Knowledge is power. See also: knives, crystal meth
Pardon me while I clear some bile on a strictly local topic. An elected official of the City of Edmonton stood up today to declare us a “City of Learners”. There is no record of anyone pointing out that such a thing, if it actually meant more than opportunistic civic wankery, would involve having a big central library that people could visit safely. You could even argue that this condition is essential to possessing any respectability at all as a “city”, let alone one peopled by “learners”.
The Stanley A. Milner Library’s problems aren’t something that most tourists or visitors will encounter directly; they’re experienced solely by the people who live here and get around on foot or by city bus. And they do not admit of any easy solution. The recent violence in the area surrounding the front of the library is merely the exposed tip of an iceberg of asociality and unpleasantness: mooching, arguments, low-grade physical scuffles, public intoxication. It’s a complex interaction of several phenomena.
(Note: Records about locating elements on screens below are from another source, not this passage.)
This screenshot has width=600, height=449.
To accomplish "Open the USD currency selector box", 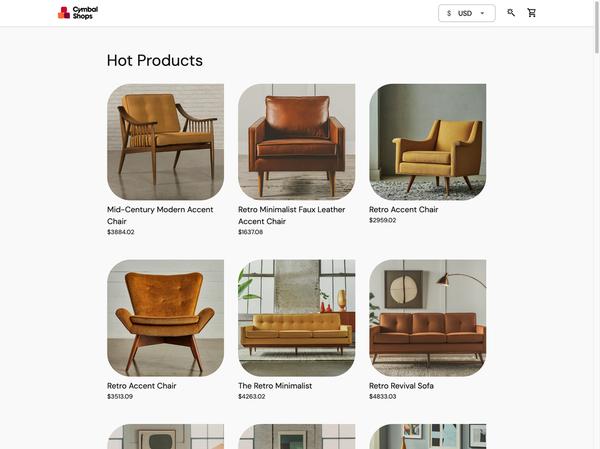I will 466,13.
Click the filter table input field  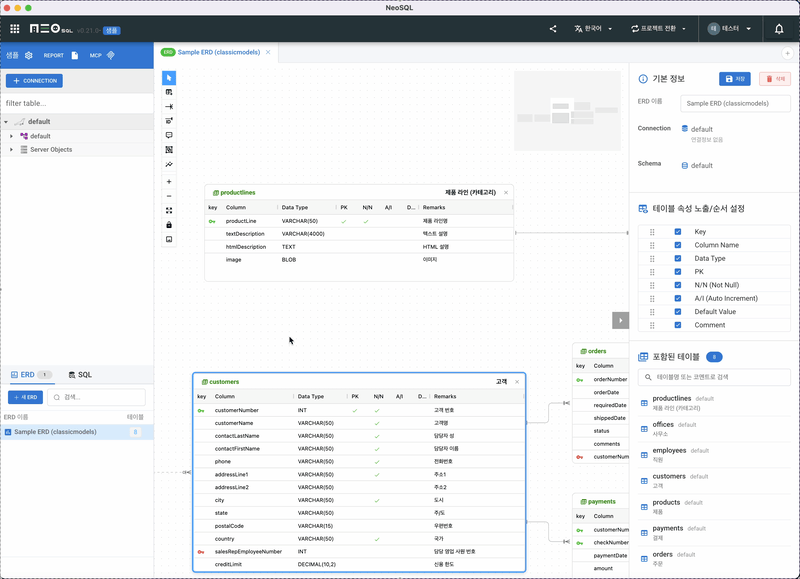(76, 103)
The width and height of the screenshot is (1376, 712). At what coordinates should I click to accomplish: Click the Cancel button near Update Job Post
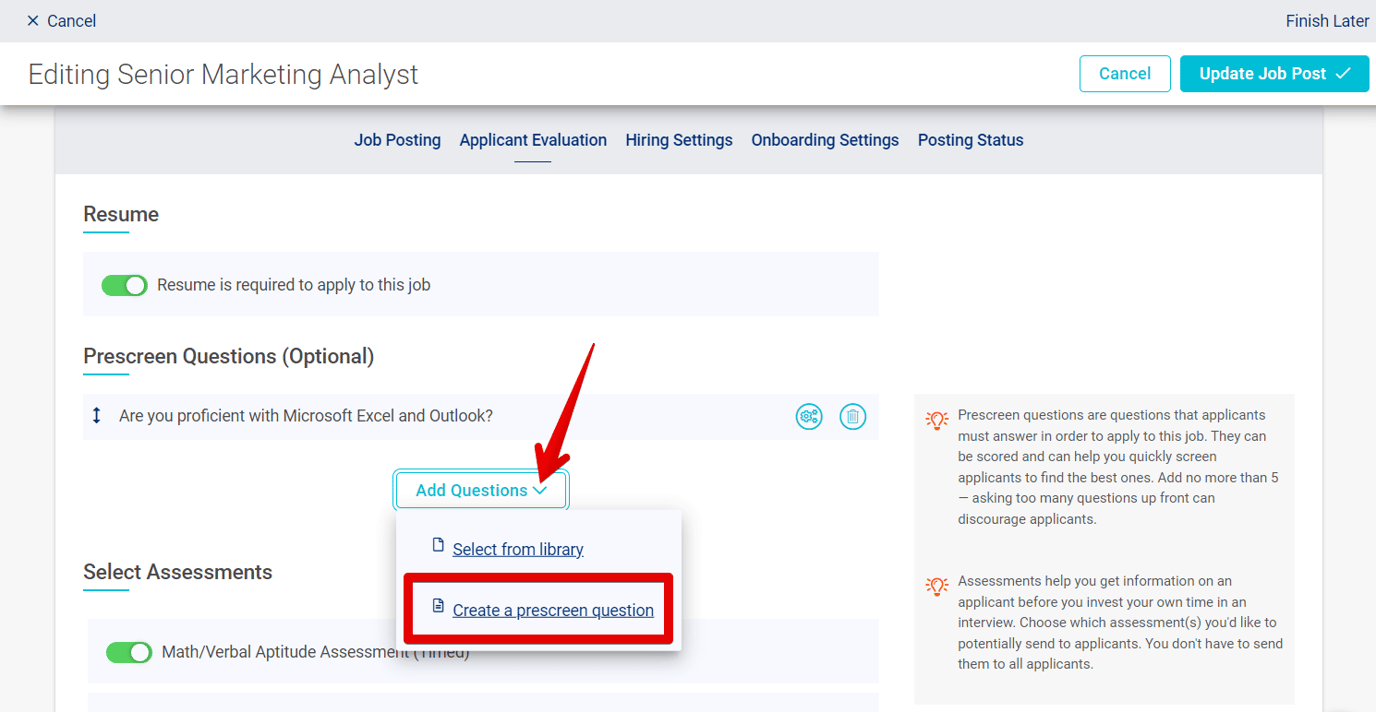click(1124, 73)
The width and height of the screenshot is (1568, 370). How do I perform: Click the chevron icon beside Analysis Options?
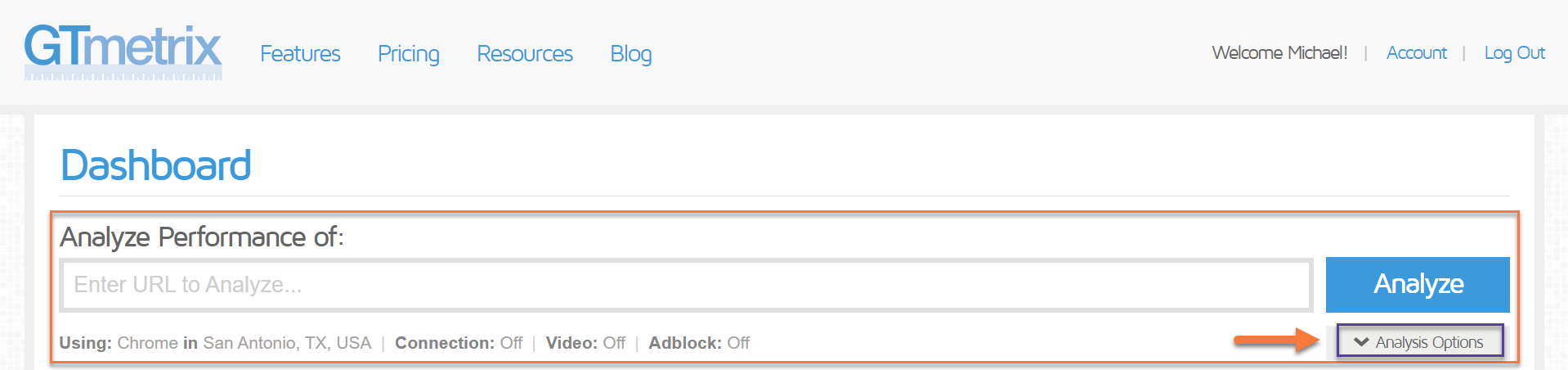(1360, 342)
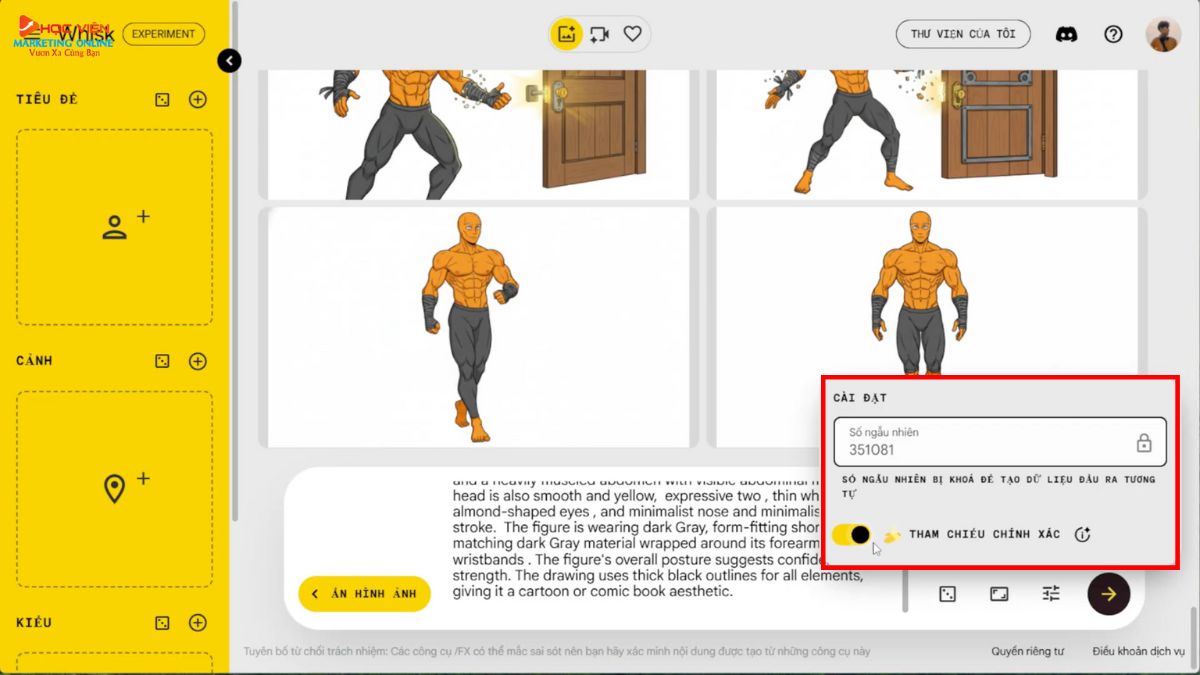Click the dice icon next to TIÊU ĐỀ
This screenshot has height=675, width=1200.
[162, 99]
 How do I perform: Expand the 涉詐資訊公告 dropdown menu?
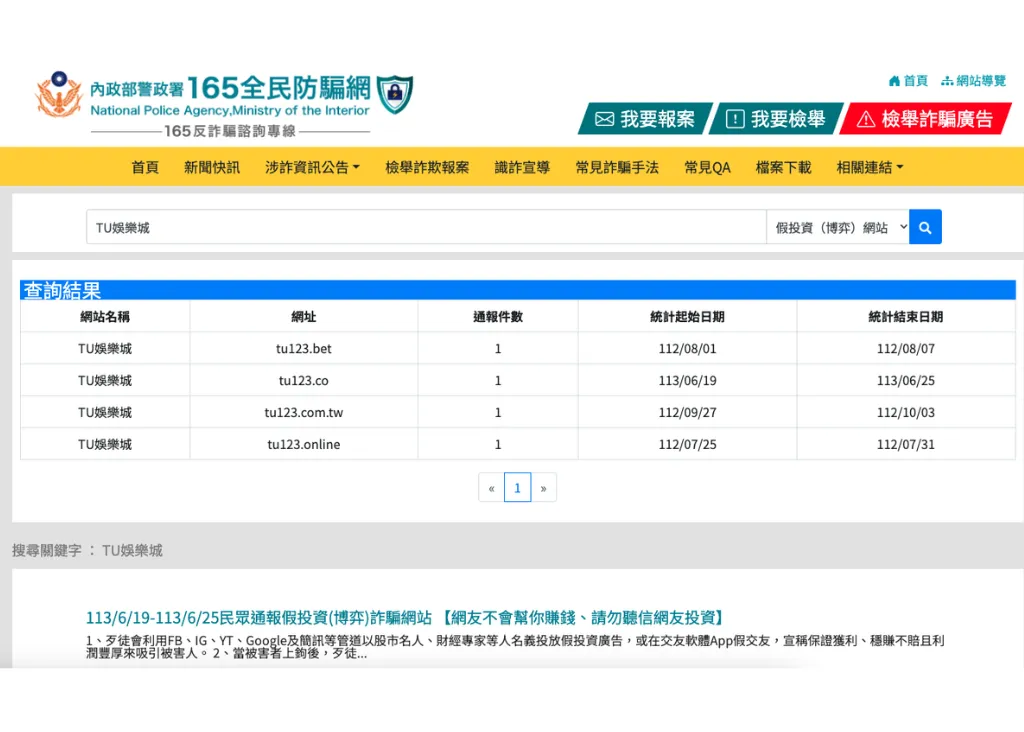click(312, 167)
Just for starters, it seems to be, in part, an outcome of security measures designed to make the inside of the library safer. It’s a reliable general rule that you can leave books lying around anywhere without having them stolen—though this rule is suspended in the case of unattended textbooks on a college or university campus—but libraries are still attractive to a certain genus of social nuisance: homeless internet users, cranky pseudo-scholars, public masturbators, street-corner eschatologists, avid readers with what we’ll call “underground businesses” that they can manage from a cell phone.
The EPL takes an extremely broad and tolerant view of its social mandate, and is reluctant to ban or eject disruptive patrons for anything short of common assault. It counts engagement with the poorest and craziest as a success, and takes less notice of the middle class (which, after all, has its own district branches). But “incidents” inside the Milner have plummeted in number recently, and as far as I can tell it’s partly because staff and hired heavies are more aggressively rousting out the bathroom crackheads, napping bums, and ranters.
These flakes are being disgorged onto the street facing Sir Winston Churchill Square—lately transformed, with the support of current mayor Stephen Mandel, from a green space into a concrete festival venue. It handles that function nicely, seven or eight weeks every summer. The rest of the time it’s a drug mall for truant punks and a theme park for transient Indian youth. And the front of the library, kitty-corner from an LRT station, is essentially a poor man’s transit hub for the entire downtown between 97 and 109 Streets—an issue intensified by the recent closure of 102A Ave, another Mandelian “redevelopment” move that merged the Square with the City Hall block for pedestrians but forced westbound bus traffic to move nearer the library entrance. If you were looking for a proximate cause for intensifying conflict and boorishness at the foot of an edifice dedicated to liberalism, reason, and peace, this is surely the obvious choice.
Mandel provided a perfect metaphor of his approach to government when he was asked how the Milner’s problems could be solved and he suggested that it switch the main entrance—like the Square, recently remodelled at enormous expense—to what is now the south-facing rear of the building. He apparently saw no irony in asking the library to turn its face away, as if in shame, from his own cement calamity. Mandel, who is up for re-election in October, has wild, Kubitschek-esque plans to reshape Edmonton’s entire downtown. He’s done a heckuva job with just a couple of blocks; imagine what Mr. Unintended Consequences could accomplish if he’s really let off the leash.